Ce terme a été utilisé jusqu’au milieu des
années 70, avant l’informatisation de masse. Les écritures étaient alors passés
par un(e) employé(e) qui prenait le « carton perforé » du client,
vérifiait le solde, et tapait le montant sur le clavier de sa machine..
En
cas d’absence de provision, l’employé(e) « écartait » la fiche
concernée. Un(e) employé(e) comptable apportait alors le paquet de fiches au
« chargé de clientèle ».
Ceci
à disparu depuis 40 ans dans les banques.
Bien
sûr, les avocats actuels des banques ne peuvent connaître ces subtilités et ces
précisions. C’est pour cette raison qu’ils utilisent encore, 40 ans après, le
terme « frais d’écarté » qui est galvaudé.
« L’ordinateur
prend les frais automatiquement »
L’ordinateur peut-il s’affranchir des lois
imposées aux humains ? Non bien sûr, et l’argument est ridicule.
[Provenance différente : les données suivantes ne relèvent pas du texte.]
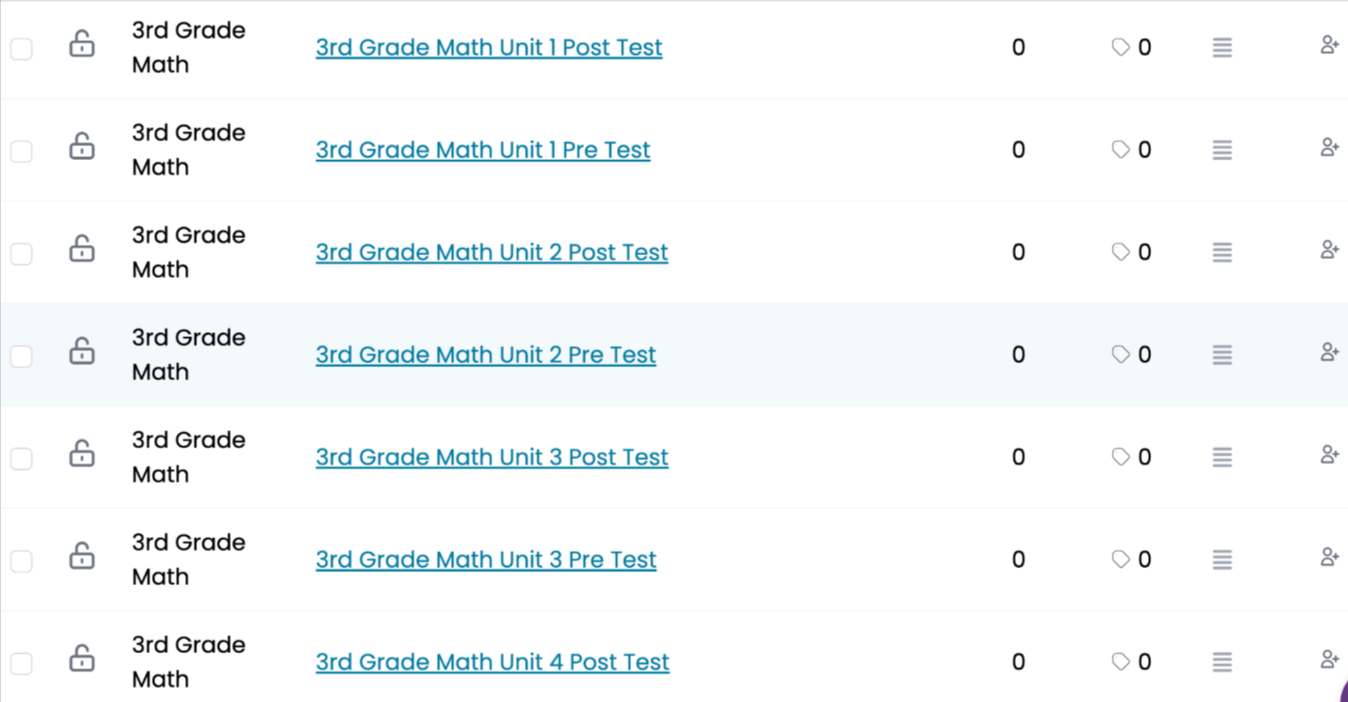Open 3rd Grade Math Unit 3 Post Test link
This screenshot has width=1348, height=702.
492,457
C’est pourtant
celui qui est le plus fréquemment utilisé par le personnel des agences.
« Les frais sont
pris car le découvert est non-autorisé »
Et qui n’a pas autorisé le découvert en
contradiction avec l’employé qui a accepté de prêter les fonds pour le paiement
de l’écriture.
Rappelons que la notion de « découvert non
autorisé » si souvent mise en avant par les banques, n’a aucun sens puisque le
banquier a toute latitude pour accepter ou refuser (cf. conventions de compte)
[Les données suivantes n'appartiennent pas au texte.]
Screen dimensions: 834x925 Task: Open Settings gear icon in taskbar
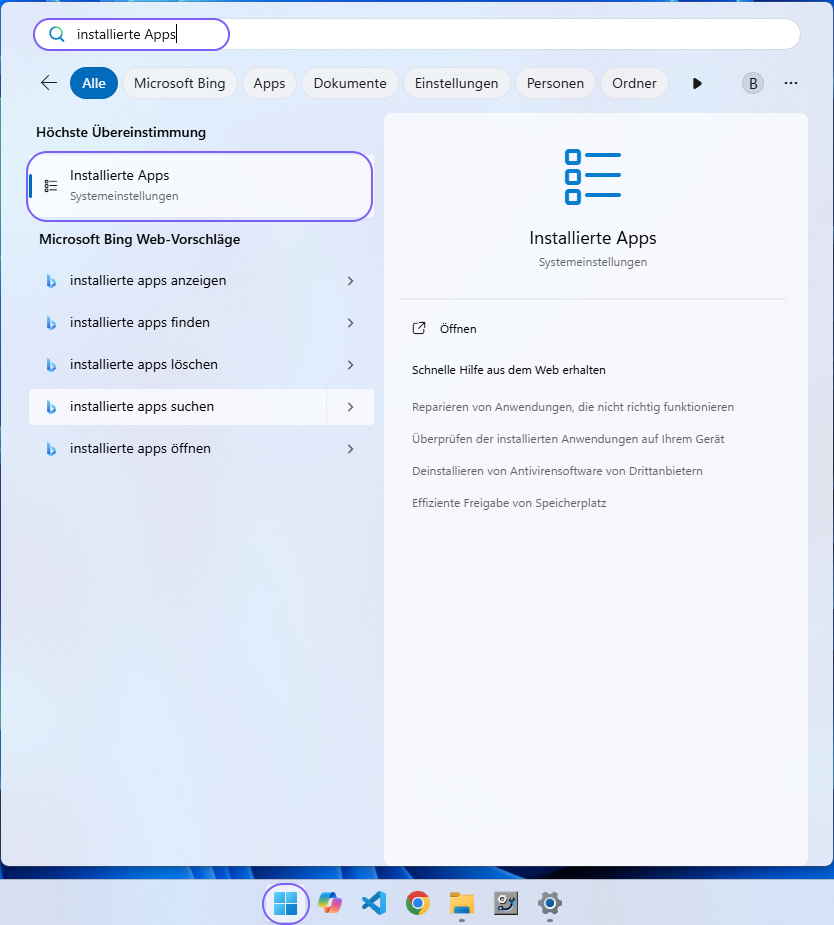click(549, 903)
Le vrai terme est « découvert non
contractualisé. »
En conclusion
D’un montant de
l’ordre de 8€, les commissions d’intervention rémunèrent la décision de l’agent
d’accorder un découvert sur un compte afin quel le client puisse honorer une
écriture.
Ces frais
alourdissent le coût des découverts et augmentent mécaniquement le taux
effectif global.
Les banques sont
parfaitement conscientes que ces frais d’intervention doivent être inclus dans
le TEG. Mais le reconnaître les obligerait à rembourser leurs clients.
Cette étude
établie des FAITS.
Ces FAITS sont
soumis contradictoirement à la banque.
Force est de
constater que la banque ne conteste pas les FAITS.
A ces FAITS, la
banque oppose des HYPOTHESES.
Seuls les FAITS
dûment établis et reconnus par l’adversaire peuvent servir de base au jugement.